*Requirement*: From the entries below, write out exactly the lines between the line holding "Screen dimensions: 1400x863" and the line holding "Click the Управління товарами sliders icon", inclusive, excluding any pictures.

*Given data*:
_ _ _ _
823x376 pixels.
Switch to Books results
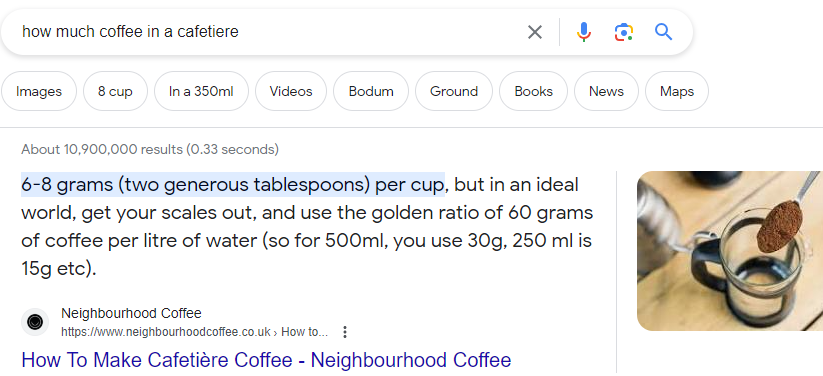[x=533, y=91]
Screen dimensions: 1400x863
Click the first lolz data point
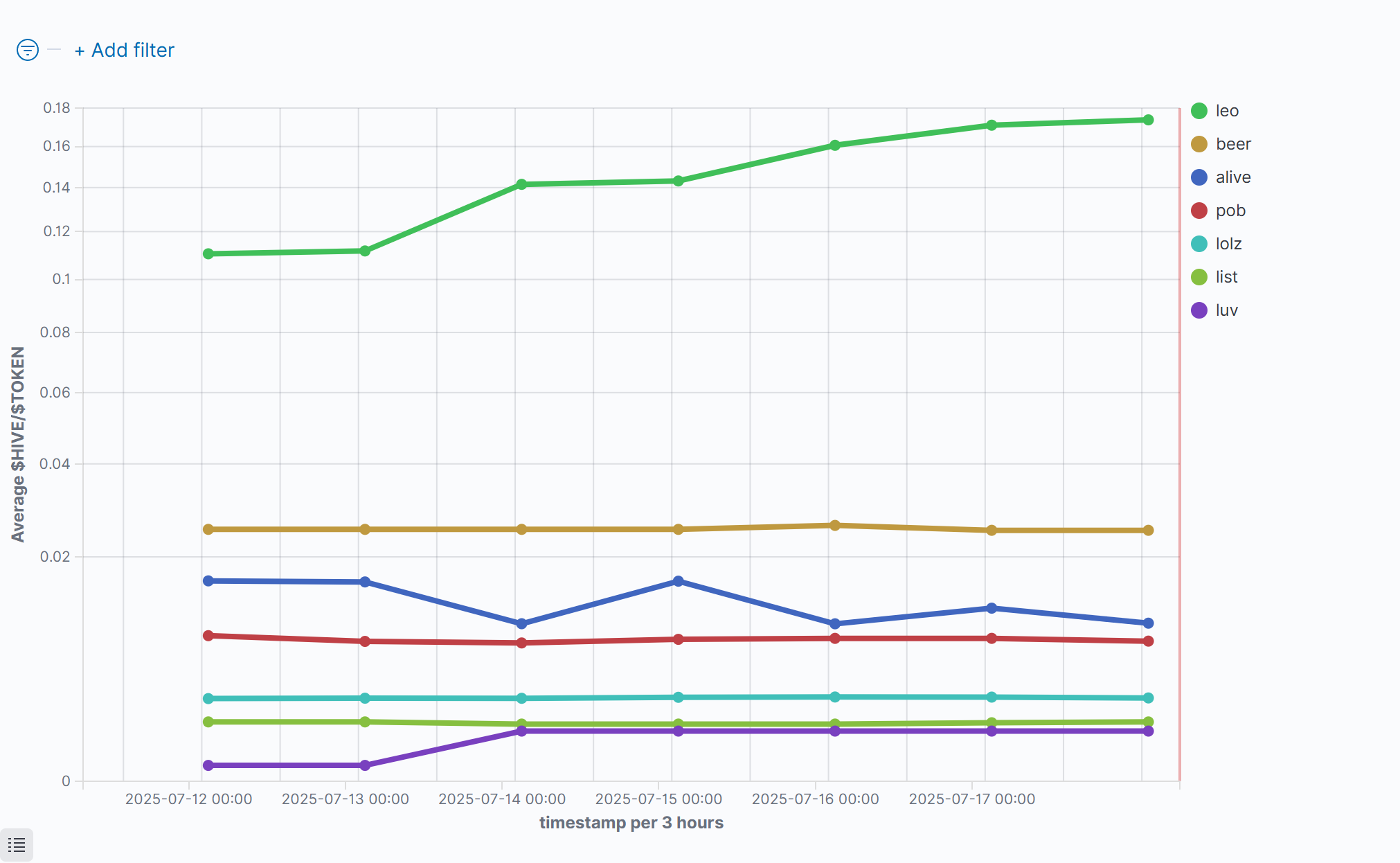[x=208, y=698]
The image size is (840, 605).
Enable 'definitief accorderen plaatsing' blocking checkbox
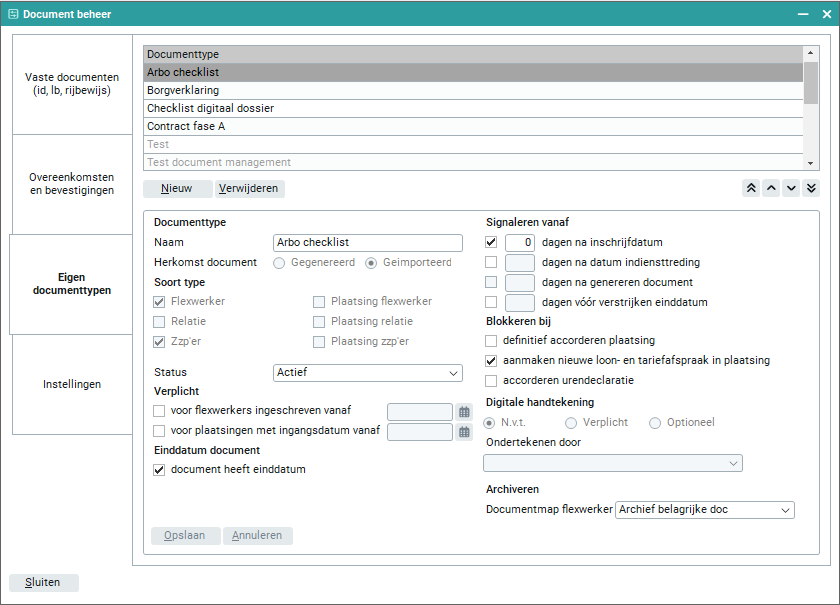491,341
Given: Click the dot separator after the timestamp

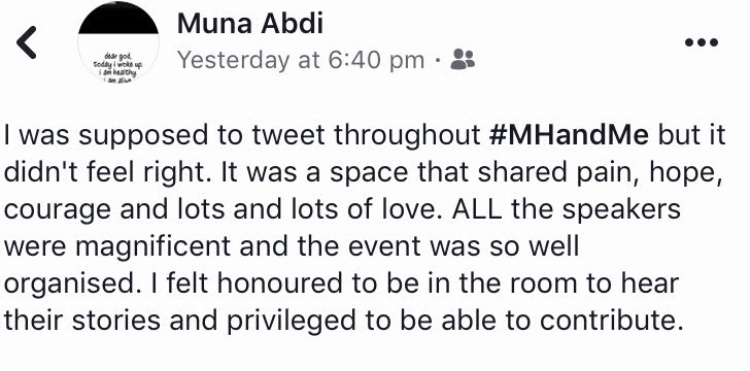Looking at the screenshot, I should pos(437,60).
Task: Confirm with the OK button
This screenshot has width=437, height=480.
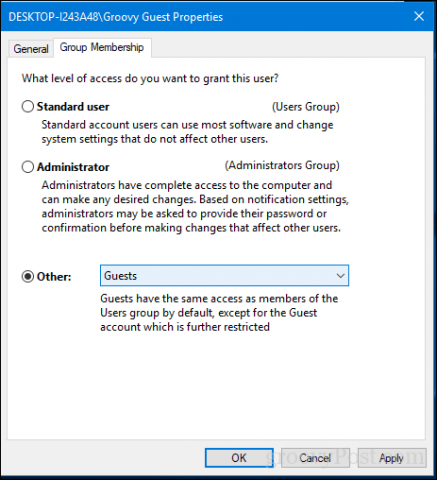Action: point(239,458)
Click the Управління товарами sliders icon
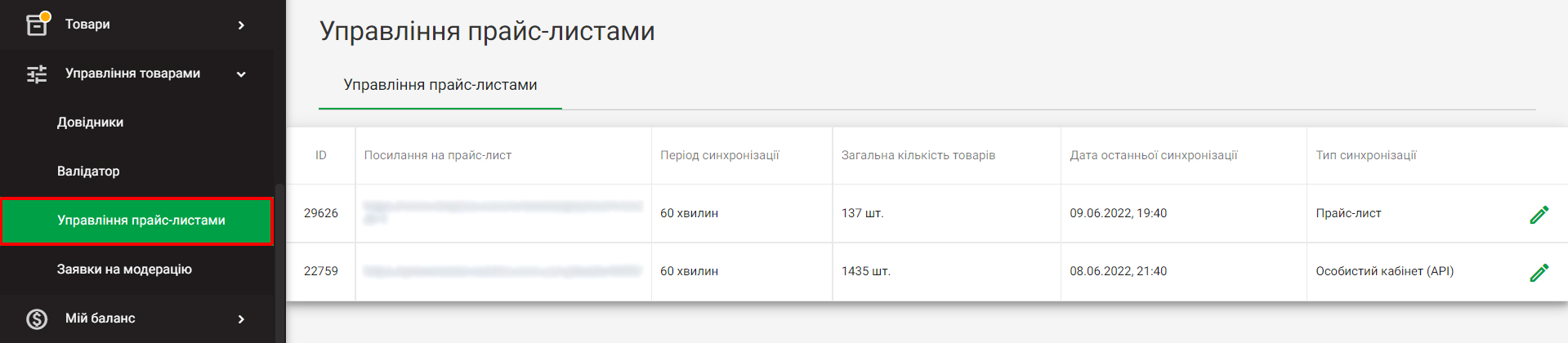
_ _ _ _
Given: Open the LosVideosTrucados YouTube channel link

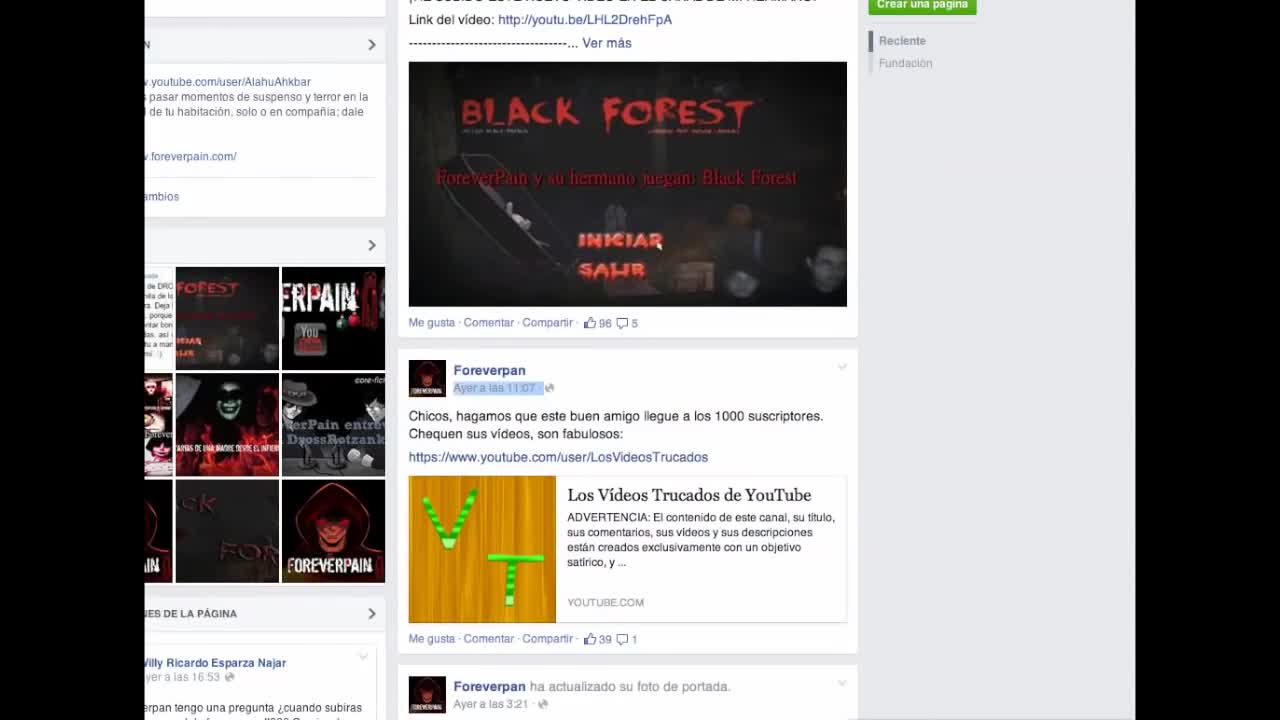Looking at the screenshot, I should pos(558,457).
_ _ _ _
*Solution for this task*:
Screen dimensions: 1400x863
Click the first lolz data point
[x=208, y=698]
The image size is (840, 605).
Enable 'definitief accorderen plaatsing' blocking checkbox
491,341
Given: Click the dot separator after the timestamp

Looking at the screenshot, I should pos(437,60).
Task: Confirm with the OK button
This screenshot has width=437, height=480.
Action: point(239,458)
Click the Управління товарами sliders icon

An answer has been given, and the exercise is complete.